> [TEXTO DE ORIGEM]
· · · · ·
Mas esse não é um texto sobre mim, nem sobre os números impossíveis da carreira de Pelé. E, sim, um relato sobre o impacto do Rei no cotidiano de todos nós, meros mortais, mesmo quem nasceu décadas após a ascensão de Sua Majestade ao trono do futebol - e do mundo.

Pois não é preciso ter visto Pelé jogar ao vivo para que, de alguma forma, o Rei tenha participado de nossas vidas. No meu caso, não me lembro de um único país dentre os 46 que conheci até hoje em que não tenha escutado as quatro letras mais famosas do mundo: "Pelé?" - essa sempre é a reação geral quando digo que sou de Santos, Brasil.

Estava em Nova York quando recebi a notícia da morte de Pelé. Mais precisamente em um ferry a caminho da Estátua da Liberdade, aproveitando uns dias de férias após a cobertura da Copa do Mundo, no Catar. E imediatamente percebi algumas pessoas olhando no celular e falando sobre o assunto. Um homem colocou as mãos no rosto, abraçou a esposa e chorou. Era mexicano.

Ouvi comentários também nos arredores do monumento, no metrô, pelas ruas. E não apenas de brasileiros, mas também espanhóis, noruegueses, argentinos, ingleses e sei lá mais quais nacionalidades. No dia seguinte, notei Pelé nas capas dos principais jornais americanos nas bancas de Nova York. Entrei na internet e vi sites estrangeiros e de todo o planeta noticiando a morte do Rei.
· · · · ·
> [SEÇÃO DE DADOS]

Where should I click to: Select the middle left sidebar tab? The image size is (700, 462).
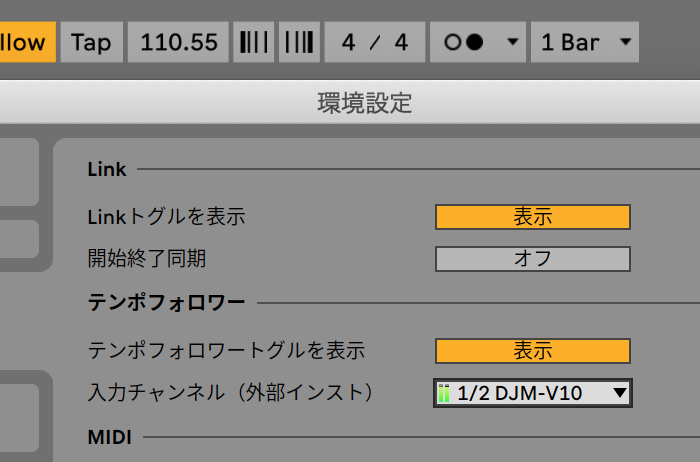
· · · · ·
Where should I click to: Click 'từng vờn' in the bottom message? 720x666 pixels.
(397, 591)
· · · · ·
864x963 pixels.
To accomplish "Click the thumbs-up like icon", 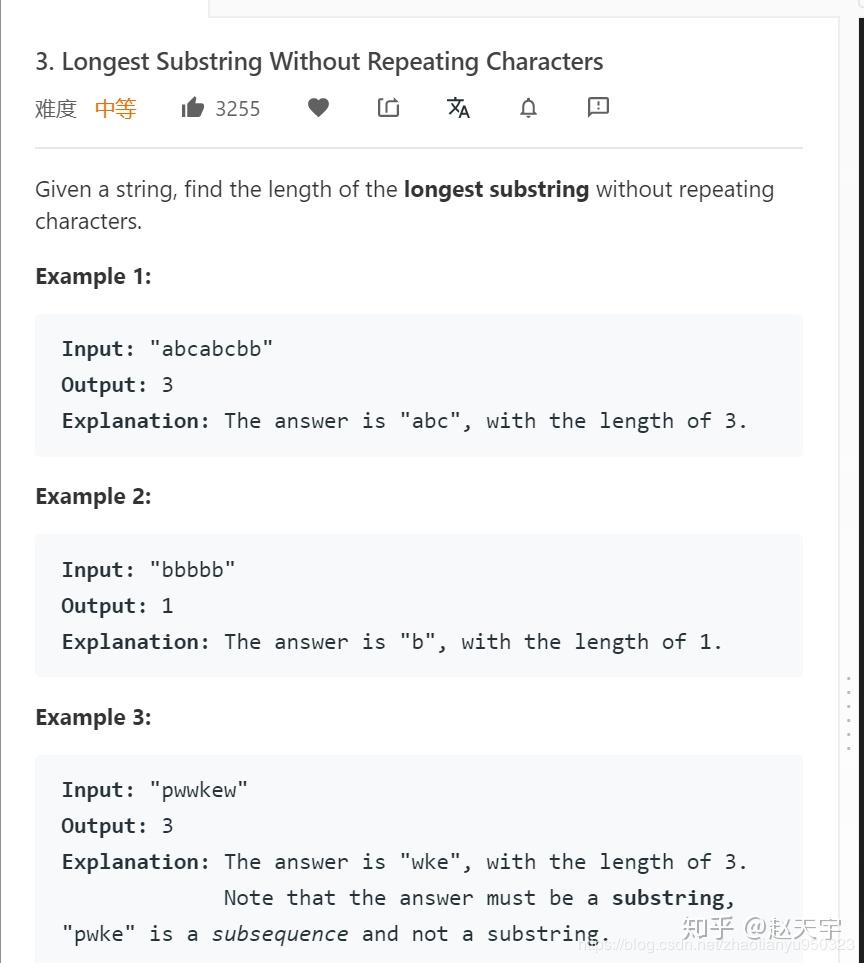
· · · · ·
> [EXERCÍCIOS]
1) Reescreva em forma de lista, mais curta, o parágrafo do texto sobre Pelé que começa com "Estava em Nova York", mantendo os fatos principais.
2) Atualize o trecho do texto sobre Pelé que abre com as palavras "Estava em Nova" e fecha com "chorou. Era mexicano.", substituindo "ferry" por "barco".
3) De acordo com o texto sobre Pelé, quantos países a pessoa que narra já conheceu até hoje?

> [GABARITO]
1)
- A notícia da morte de Pelé chegou em Nova York, num ferry a caminho da Estátua da Liberdade.
- Era um período de férias após a cobertura da Copa do Mundo, no Catar.
- Logo algumas pessoas passaram a olhar o celular e falar sobre o assunto.
- Um homem mexicano pôs as mãos no rosto, abraçou a esposa e chorou.

2)
Estava em Nova York quando recebi a notícia da morte de Pelé. Mais precisamente em um barco a caminho da Estátua da Liberdade, aproveitando uns dias de férias após a cobertura da Copa do Mundo, no Catar. E imediatamente percebi algumas pessoas olhando no celular e falando sobre o assunto. Um homem colocou as mãos no rosto, abraçou a esposa e chorou. Era mexicano.

3) 46 países.